Ecosystem services and disservices in urban Bangladesh and Tanzania (ESPA)
A comparison of green and water structures in urban Bangladesh and Tanzania (EcoPoor)
Access to safe drinking water and well-drained land are essential water ecosystem services for urban populations. Urban green structures offer the fundamental services of shelter, fuel, food, nutrition, protection from extreme weather, and pollution retention. Informal settlements in urban areas usually lack access to these ecosystem services.
They are often located in risky environments such as floodplains and can be situated in close proximity to polluted and degraded areas such as open sewers and drains, industrial establishments, landfills and rubbish tips. Inadequate sanitation and waste disposal can also be commonplace.

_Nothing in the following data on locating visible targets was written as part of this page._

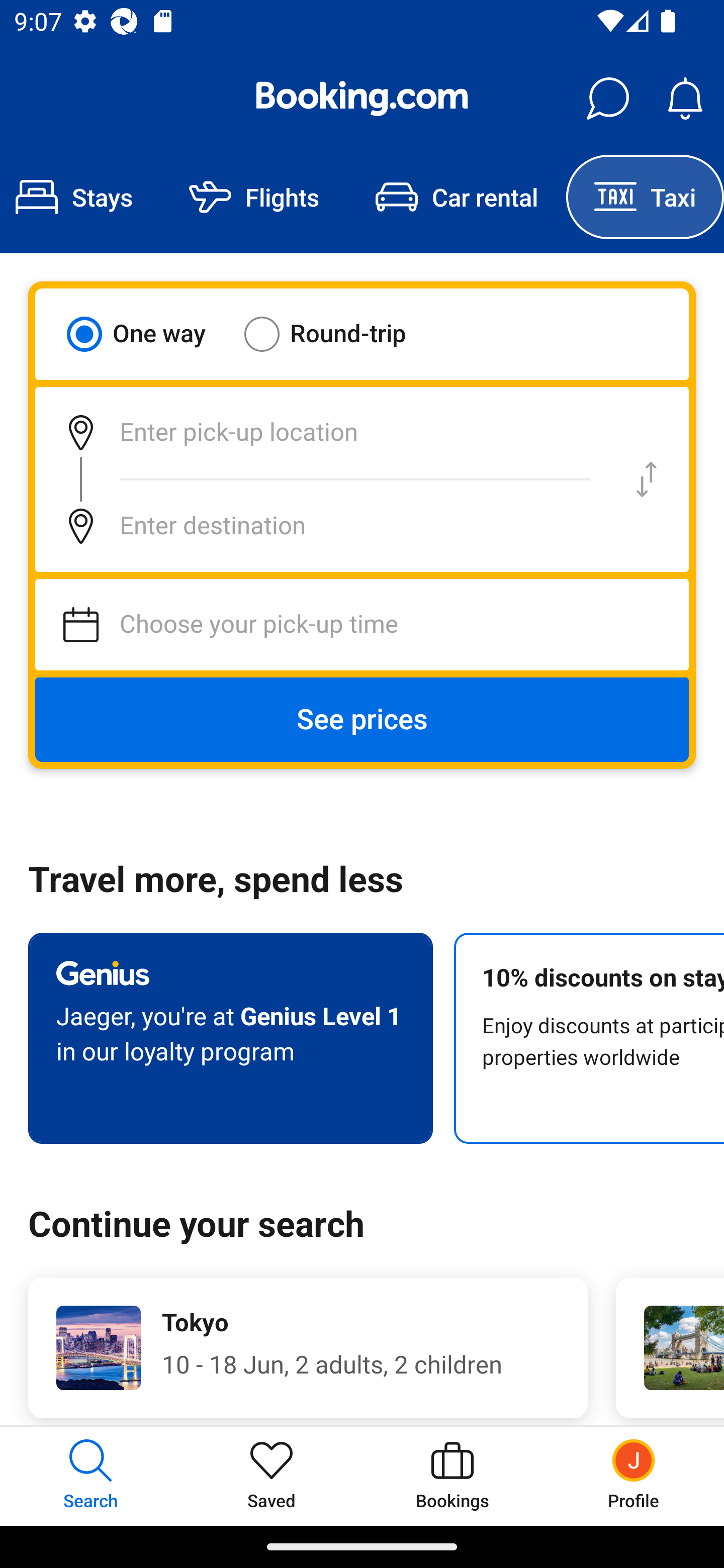
Messages (607, 98)
Notifications (685, 98)
Stays (80, 197)
Flights (253, 197)
Car rental (456, 197)
Taxi (645, 197)
Round-trip (337, 333)
Enter pick-up location (319, 432)
Swap pick-up location and destination (646, 479)
Enter destination (319, 525)
Choose your pick-up time (361, 624)
See prices (361, 719)
Tokyo 10 - 18 Jun, 2 adults, 2 children (307, 1347)
Saved (271, 1475)
Bookings (452, 1475)
Profile (633, 1475)
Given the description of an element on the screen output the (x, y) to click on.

Collective action and co-production are essential building blocks of local institutional arrangements that are needed to successfully and sustainably expand access to basic services for the urban poor. This research will explore co-production and collective action in Dhaka (Bangladesh) and Dar Es Salaam (Tanzania), focusing on services derived, and disservices resulting, from two important ecosystems: urban green and water structures.
The project will identify the institutional frameworks that enable the urban poor to improve their wellbeing through improving their access to services and preventing urban green and water ecosystem disservices.
James Rothwell is Co-I on the project alongside Clive Agnew, David Hulme and Adisa Azapagic at The University of Manchester. The project is led by Dr Manoj Roy (Lancaster University), with country coordinators and Co-Is; Ferdous Jahan (Bangladesh), and Riziki Shemdoe (Tanzania).